Sakura fought off the urge to roll her eyes at him. Sure, Naruto was immature and ridiculous a solid ninety-nine percent of the time. But he was Naruto. Since joining Sasuke-kun’s team, it had come as a shock to realise how often he took Naruto’s nonsense as a challenge.

“What are these collars even made of?” she asked. “I’ve never seen anything that can distort our relationship with chakra so effectively.”

Naruto flopped against the wall with a huff. “No clue. All that matters is that we get ‘em off! Then we can bust out and rescue Sensei and get back to Konoha to tell them we completed the mission.”

“The mission was a C-rank,” said Sasuke, leaning cautiously beside Naruto. His bruising was less extensive, but he must still be stiff from spending so long unconscious on a hard stone floor. Sakura pushed aside all thoughts of offering a massage, if only because Naruto would demand one, too. “We completed it without issue. So, what went wrong?”

Sakura had spent the past hour gnawing on the same question.
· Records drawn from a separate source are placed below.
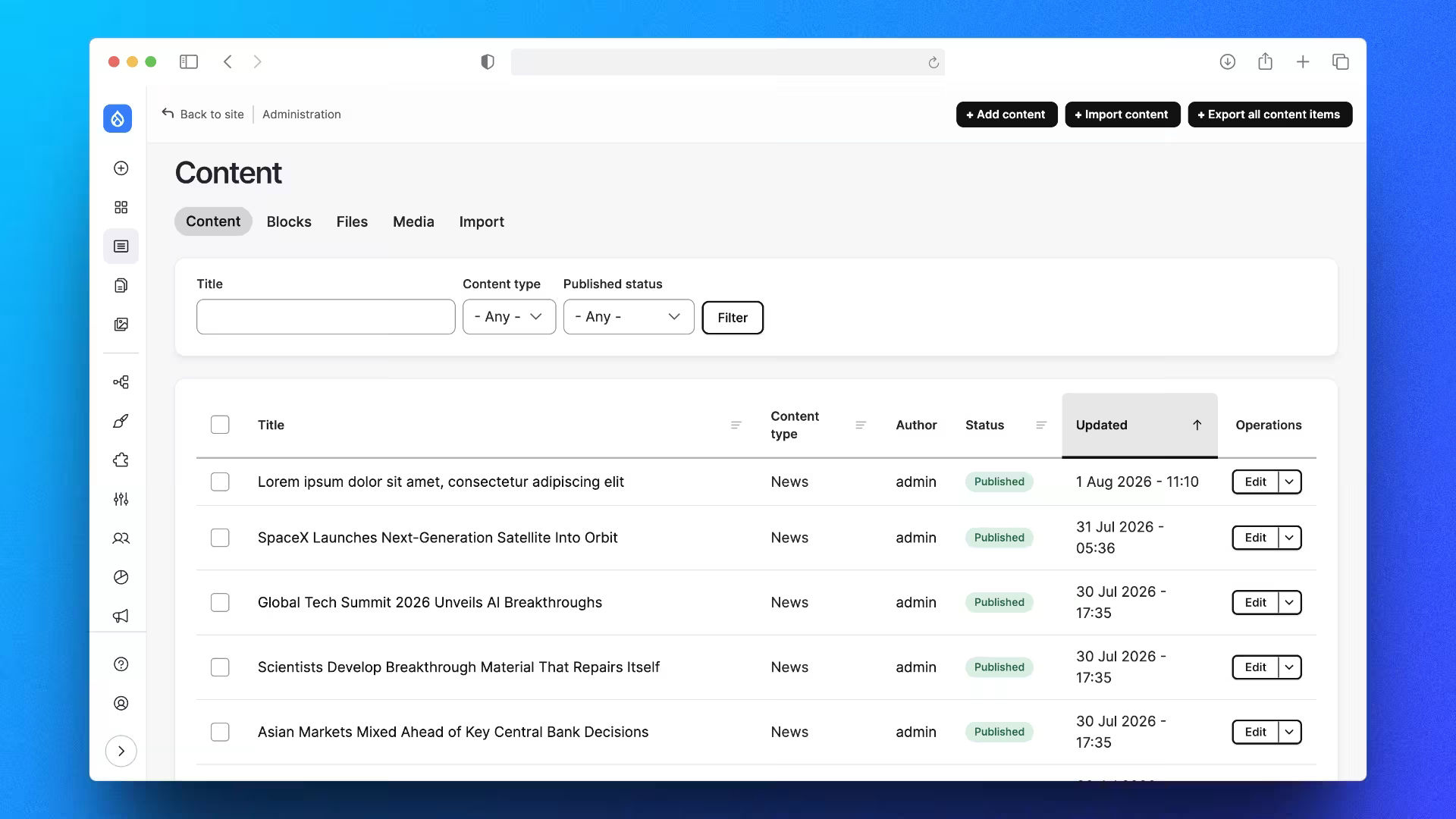Focus the Title filter text field
1456x819 pixels.
click(326, 317)
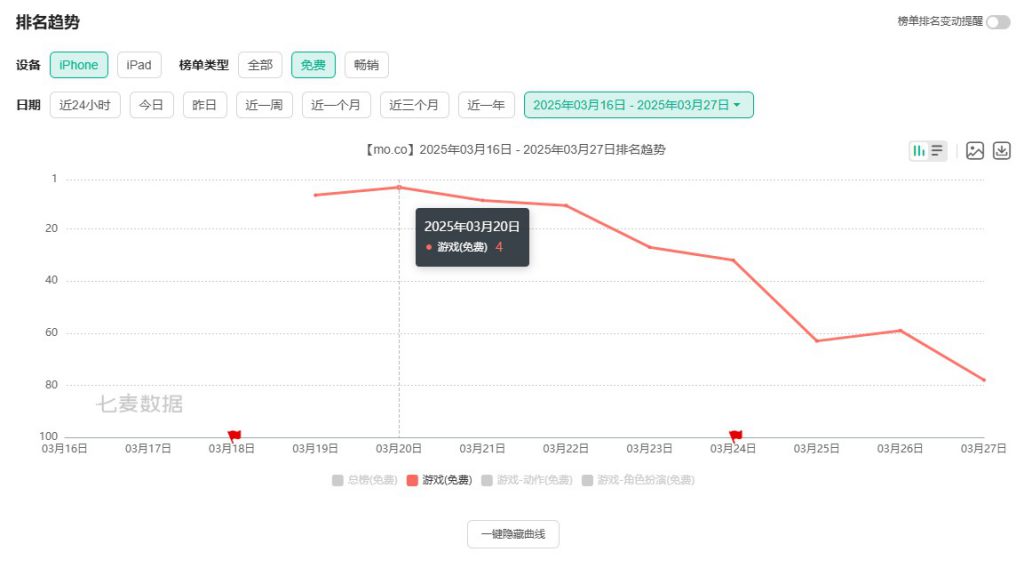
Task: Choose 畅销 chart type
Action: tap(366, 65)
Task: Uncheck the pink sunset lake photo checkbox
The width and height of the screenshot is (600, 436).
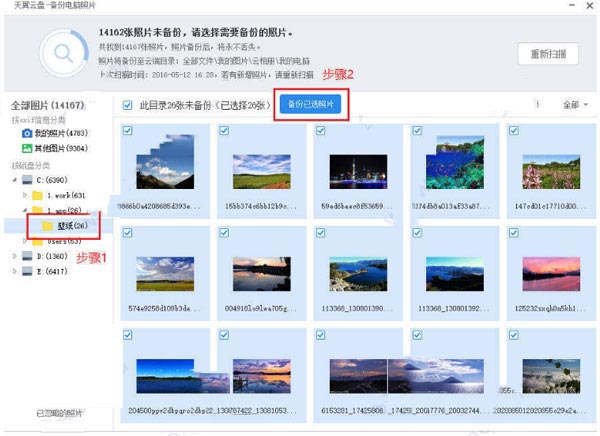Action: pos(514,233)
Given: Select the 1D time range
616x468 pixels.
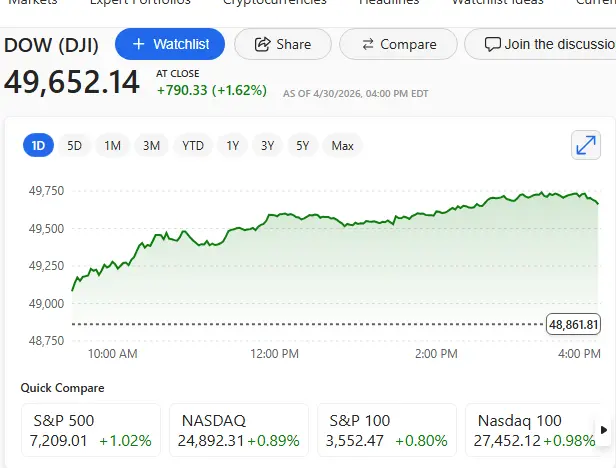Looking at the screenshot, I should 39,146.
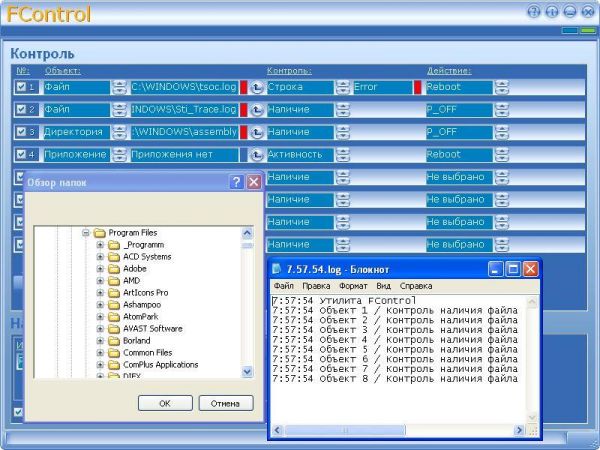This screenshot has height=450, width=600.
Task: Click the red color marker after tsoc.log path
Action: tap(243, 88)
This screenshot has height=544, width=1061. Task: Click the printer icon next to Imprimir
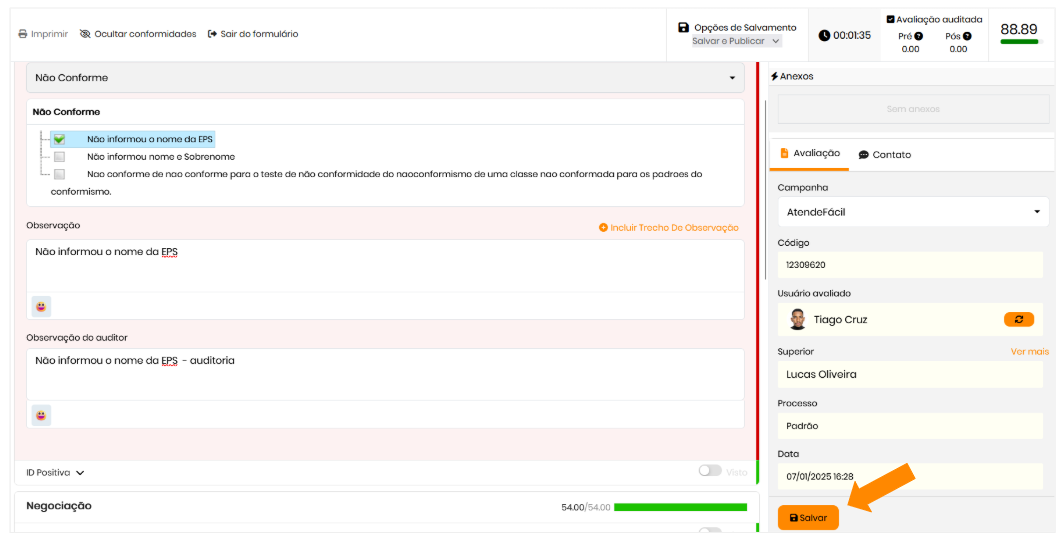(23, 34)
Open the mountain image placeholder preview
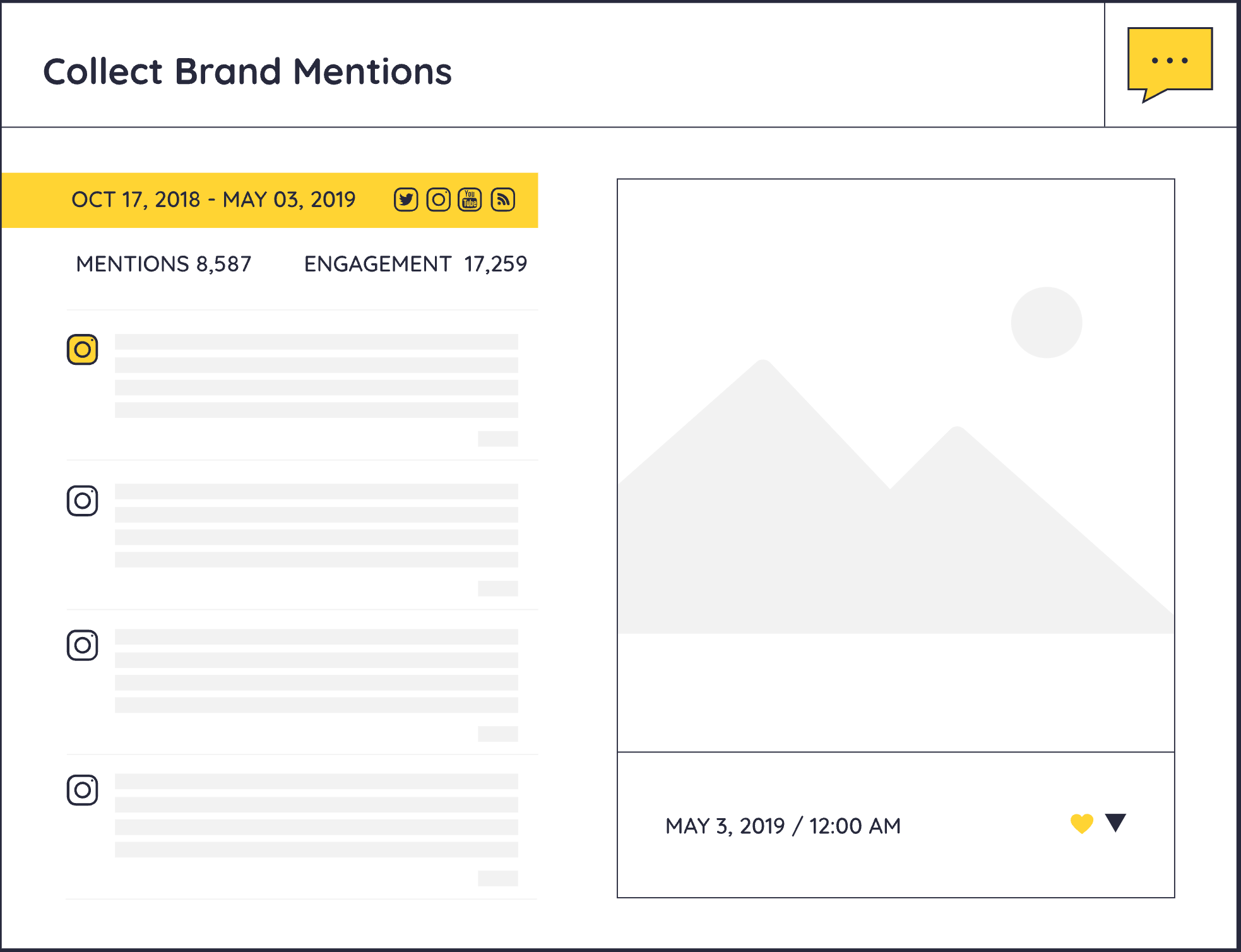This screenshot has height=952, width=1241. [895, 465]
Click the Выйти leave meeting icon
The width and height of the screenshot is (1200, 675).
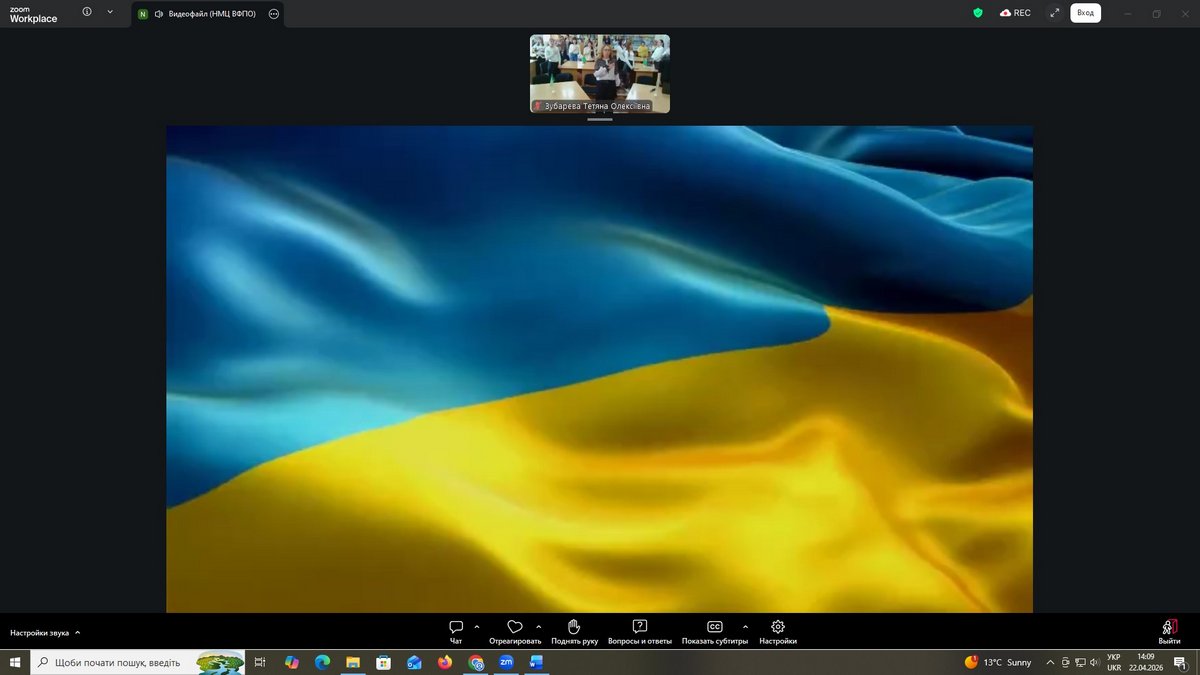tap(1169, 628)
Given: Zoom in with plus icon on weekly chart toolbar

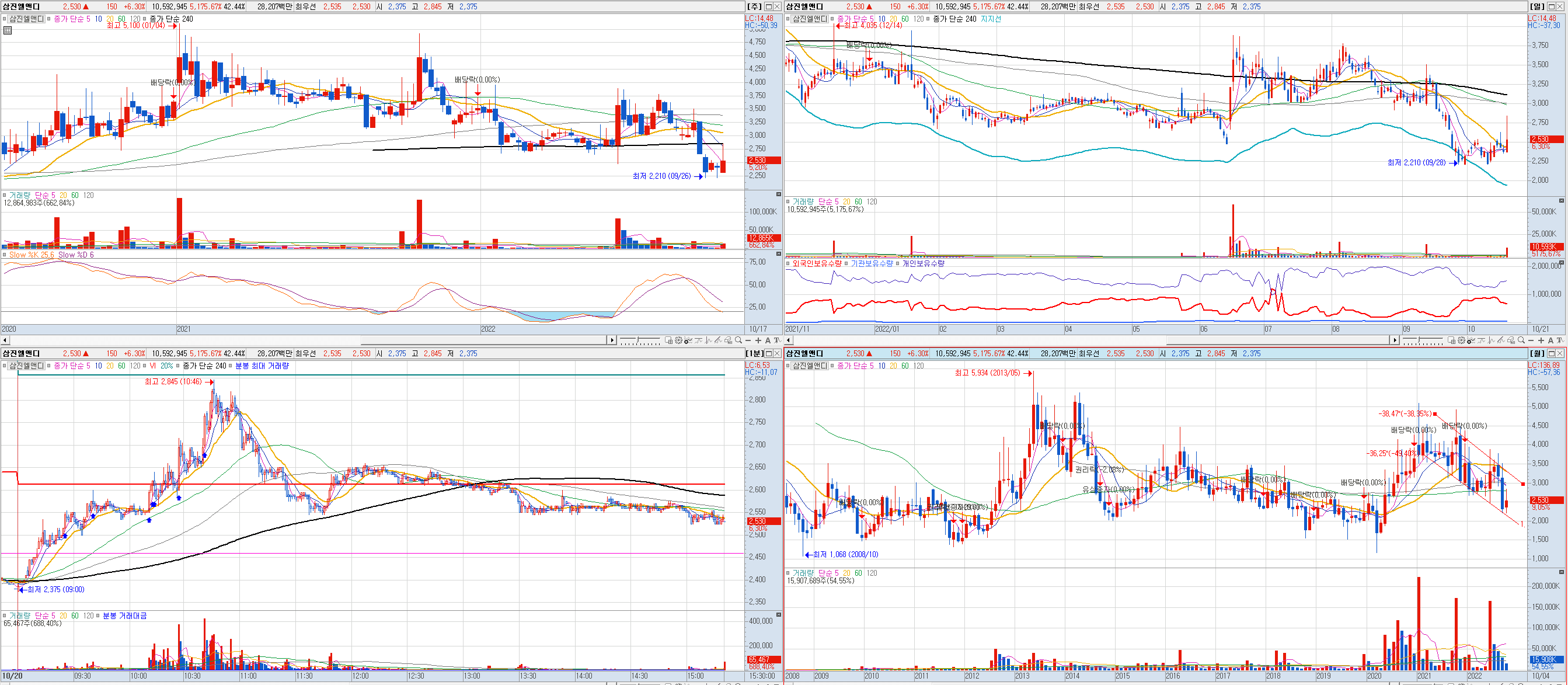Looking at the screenshot, I should 758,340.
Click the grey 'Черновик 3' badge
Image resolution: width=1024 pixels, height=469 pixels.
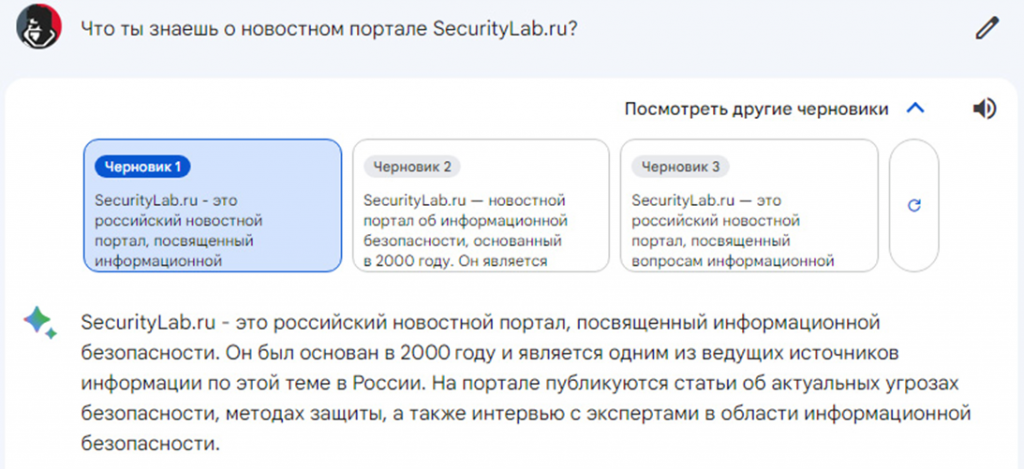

Team Seven had been hired as protection against rice-thieves in Nendo, the Land of Clay: a small country without its own shinobi village, situated to the north of Hi no Kuni. They’d scared off the bandits for a whole month, as stipulated on the contract – but hadn’t hunted them down and killed them, despite their employer’s pleas.

The thieves would be back, now the Konoha ninja had left. When Sakura asked Sensei why they didn’t take care of the bandits in a more permanent fashion, Sensei had shrugged and claimed that murder would incur a higher cost, too much for their employer to afford.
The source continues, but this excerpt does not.